▶ Exercise brief: Swap every occurrence of "screenshot" for "capture" in the rows below and reproduce them with no other changes, omitting the pictures.

▶ Material for this exercise:
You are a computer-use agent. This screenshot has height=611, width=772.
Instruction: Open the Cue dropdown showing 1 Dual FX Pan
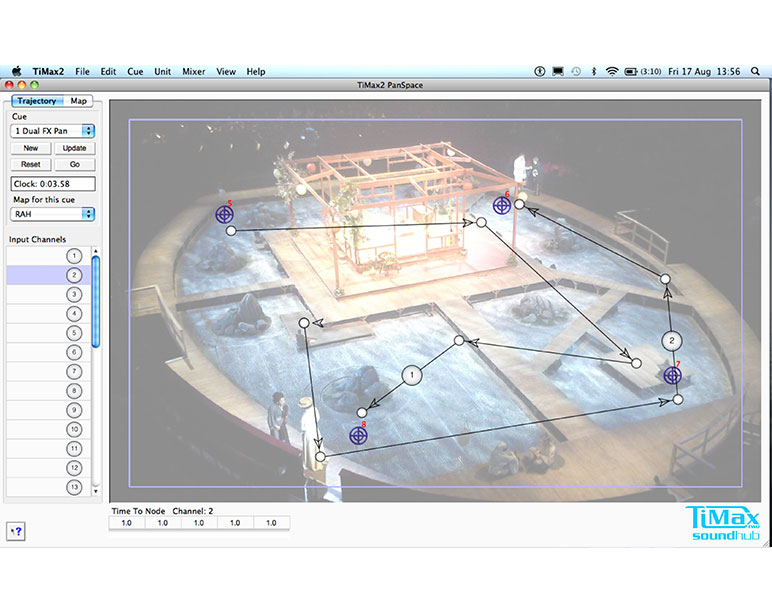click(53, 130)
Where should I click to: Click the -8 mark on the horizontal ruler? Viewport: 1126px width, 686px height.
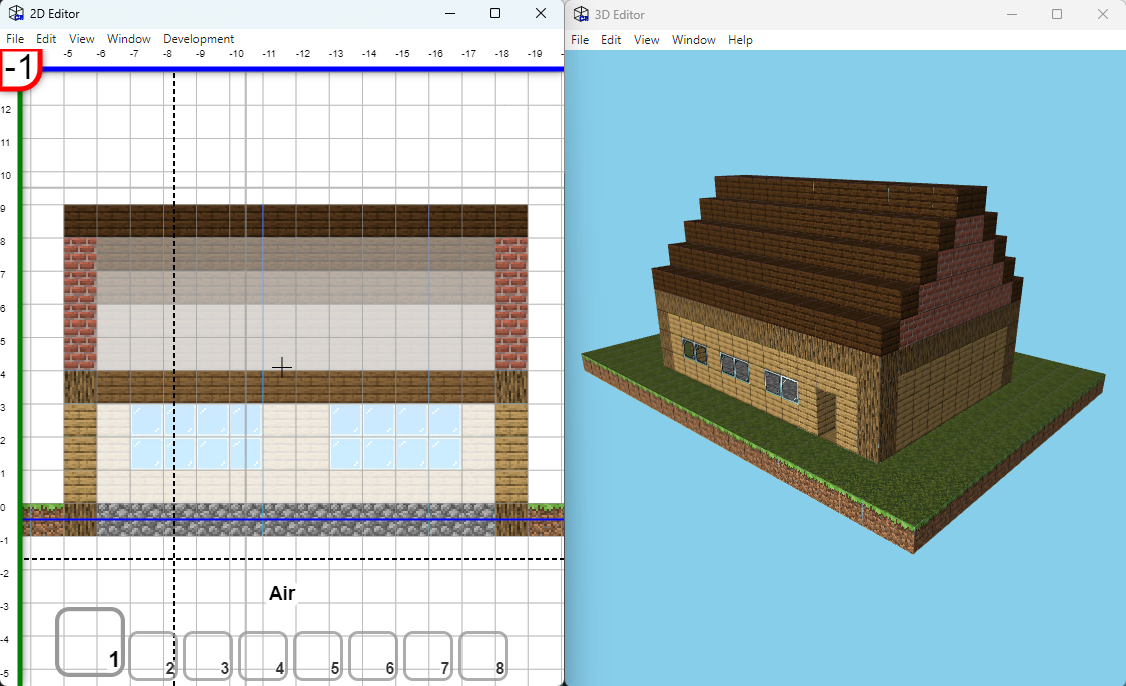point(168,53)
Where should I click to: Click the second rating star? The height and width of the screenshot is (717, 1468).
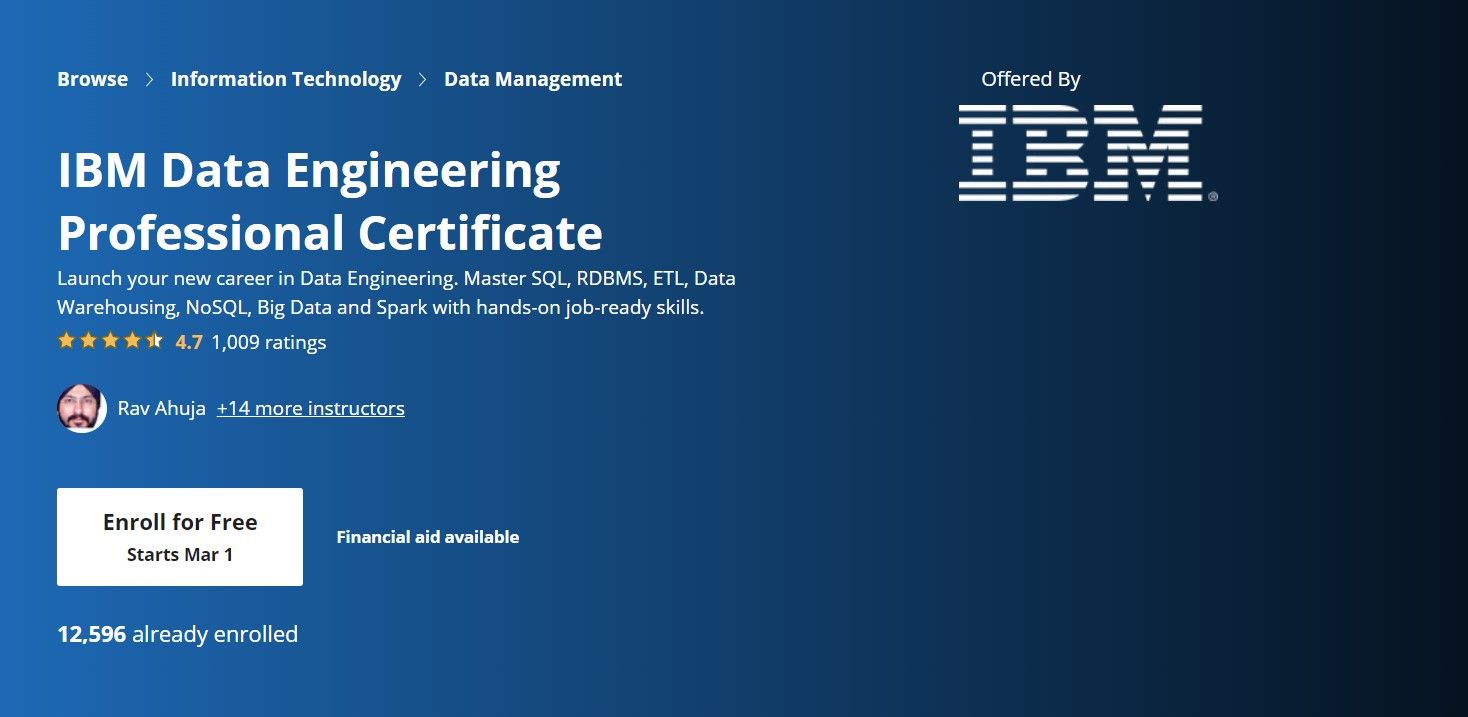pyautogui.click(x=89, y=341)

▶ Final answer:
You are a computer-use agent. This capture has height=611, width=772.
Instruction: Open the Cue dropdown showing 1 Dual FX Pan
click(53, 130)
Where should I click to: Click the -8 mark on the horizontal ruler? Viewport: 1126px width, 686px height.
point(168,53)
Where should I click to: Click the second rating star? The height and width of the capture is (717, 1468).
pyautogui.click(x=89, y=341)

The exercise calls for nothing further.